WHAT TO WORK ON> Copy the rows from the first line through the line containing "This screenshot has height=510, width=287.", both included, swapping "terminal window" for "console window" and leaving everything else unchanged.

ENTRIES>
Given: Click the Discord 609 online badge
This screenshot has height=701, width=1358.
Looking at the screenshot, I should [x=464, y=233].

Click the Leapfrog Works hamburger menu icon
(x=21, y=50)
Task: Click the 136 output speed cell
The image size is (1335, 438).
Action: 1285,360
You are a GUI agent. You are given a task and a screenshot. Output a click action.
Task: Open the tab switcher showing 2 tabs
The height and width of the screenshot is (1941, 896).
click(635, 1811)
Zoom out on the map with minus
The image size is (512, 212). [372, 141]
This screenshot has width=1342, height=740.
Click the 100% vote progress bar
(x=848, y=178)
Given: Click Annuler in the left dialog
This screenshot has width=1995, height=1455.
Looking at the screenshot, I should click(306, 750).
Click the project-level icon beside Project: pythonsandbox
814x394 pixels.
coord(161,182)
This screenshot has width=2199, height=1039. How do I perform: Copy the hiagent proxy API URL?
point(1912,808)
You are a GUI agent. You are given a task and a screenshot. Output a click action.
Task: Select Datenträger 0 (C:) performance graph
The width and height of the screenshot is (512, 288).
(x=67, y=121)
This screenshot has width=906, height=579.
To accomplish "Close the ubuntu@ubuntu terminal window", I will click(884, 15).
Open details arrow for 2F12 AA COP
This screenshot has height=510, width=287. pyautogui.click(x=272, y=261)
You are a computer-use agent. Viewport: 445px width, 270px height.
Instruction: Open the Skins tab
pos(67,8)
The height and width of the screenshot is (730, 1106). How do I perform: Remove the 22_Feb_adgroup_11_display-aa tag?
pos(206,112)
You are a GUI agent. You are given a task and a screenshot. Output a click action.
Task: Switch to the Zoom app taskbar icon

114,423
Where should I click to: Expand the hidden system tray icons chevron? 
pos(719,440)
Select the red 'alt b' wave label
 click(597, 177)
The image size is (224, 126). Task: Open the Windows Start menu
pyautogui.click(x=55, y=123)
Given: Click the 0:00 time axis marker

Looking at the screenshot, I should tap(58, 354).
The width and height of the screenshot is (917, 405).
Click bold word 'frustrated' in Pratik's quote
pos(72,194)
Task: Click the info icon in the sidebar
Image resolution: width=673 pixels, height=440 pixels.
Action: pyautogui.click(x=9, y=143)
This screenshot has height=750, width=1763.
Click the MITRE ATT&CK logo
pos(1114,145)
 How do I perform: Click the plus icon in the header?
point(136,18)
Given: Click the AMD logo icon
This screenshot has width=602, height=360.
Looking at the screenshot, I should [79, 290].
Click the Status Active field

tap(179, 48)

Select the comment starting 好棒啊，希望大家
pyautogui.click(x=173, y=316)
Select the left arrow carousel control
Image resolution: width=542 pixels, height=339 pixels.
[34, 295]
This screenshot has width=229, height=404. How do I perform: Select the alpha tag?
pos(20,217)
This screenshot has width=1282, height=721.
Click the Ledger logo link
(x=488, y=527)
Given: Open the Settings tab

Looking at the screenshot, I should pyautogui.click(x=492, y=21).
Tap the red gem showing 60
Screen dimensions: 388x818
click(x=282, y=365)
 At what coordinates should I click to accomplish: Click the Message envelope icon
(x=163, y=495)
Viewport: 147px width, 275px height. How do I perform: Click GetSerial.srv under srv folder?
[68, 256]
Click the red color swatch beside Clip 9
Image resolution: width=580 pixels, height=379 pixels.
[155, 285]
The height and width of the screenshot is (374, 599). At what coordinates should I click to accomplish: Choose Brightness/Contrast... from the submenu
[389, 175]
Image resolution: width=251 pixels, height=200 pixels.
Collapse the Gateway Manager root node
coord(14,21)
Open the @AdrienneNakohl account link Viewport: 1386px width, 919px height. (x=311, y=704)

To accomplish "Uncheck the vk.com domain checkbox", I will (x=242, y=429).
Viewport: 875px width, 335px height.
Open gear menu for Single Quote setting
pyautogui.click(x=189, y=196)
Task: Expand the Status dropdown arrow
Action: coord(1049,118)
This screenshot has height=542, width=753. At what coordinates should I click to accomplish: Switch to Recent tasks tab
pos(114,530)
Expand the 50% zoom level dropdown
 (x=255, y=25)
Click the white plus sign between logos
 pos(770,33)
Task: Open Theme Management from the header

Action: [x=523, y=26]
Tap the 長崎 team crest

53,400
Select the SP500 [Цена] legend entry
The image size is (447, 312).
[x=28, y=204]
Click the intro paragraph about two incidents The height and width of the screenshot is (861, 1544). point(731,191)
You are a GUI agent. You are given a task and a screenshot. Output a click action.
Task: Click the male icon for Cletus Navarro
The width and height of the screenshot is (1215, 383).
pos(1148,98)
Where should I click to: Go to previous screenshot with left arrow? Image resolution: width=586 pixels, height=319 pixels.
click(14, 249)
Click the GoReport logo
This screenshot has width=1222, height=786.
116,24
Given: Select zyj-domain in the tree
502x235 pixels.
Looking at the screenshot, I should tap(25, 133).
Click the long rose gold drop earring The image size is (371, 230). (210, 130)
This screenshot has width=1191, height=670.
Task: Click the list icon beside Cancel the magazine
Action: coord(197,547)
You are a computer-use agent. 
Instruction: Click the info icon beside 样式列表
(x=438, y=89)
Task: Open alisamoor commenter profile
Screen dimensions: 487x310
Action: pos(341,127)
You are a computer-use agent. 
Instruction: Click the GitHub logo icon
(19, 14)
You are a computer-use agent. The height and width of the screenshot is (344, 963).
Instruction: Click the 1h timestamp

TASK ANSWER>
Given: Click the Discord 609 online badge
This screenshot has height=701, width=1358.
Looking at the screenshot, I should [x=464, y=233].

Click the Leapfrog Works hamburger menu icon
(x=21, y=50)
Task: Click the 136 output speed cell
The image size is (1335, 438).
Action: 1285,360
You are a GUI agent. You are given a task and a screenshot. Output a click action.
Task: Open the tab switcher showing 2 tabs
The height and width of the screenshot is (1941, 896).
click(635, 1811)
Zoom out on the map with minus
The image size is (512, 212). [372, 141]
This screenshot has width=1342, height=740.
Click the 100% vote progress bar
(x=848, y=178)
Given: Click Annuler in the left dialog
This screenshot has width=1995, height=1455.
Looking at the screenshot, I should click(306, 750).
Click the project-level icon beside Project: pythonsandbox
814x394 pixels.
coord(161,182)
This screenshot has width=2199, height=1039. How do I perform: Copy the hiagent proxy API URL?
point(1912,808)
You are a GUI agent. You are given a task and a screenshot. Output a click action.
Task: Select Datenträger 0 (C:) performance graph
The width and height of the screenshot is (512, 288).
(x=67, y=121)
This screenshot has width=906, height=579.
To accomplish "Close the ubuntu@ubuntu console window", I will click(884, 15).
Open details arrow for 2F12 AA COP
This screenshot has height=510, width=287. pyautogui.click(x=272, y=261)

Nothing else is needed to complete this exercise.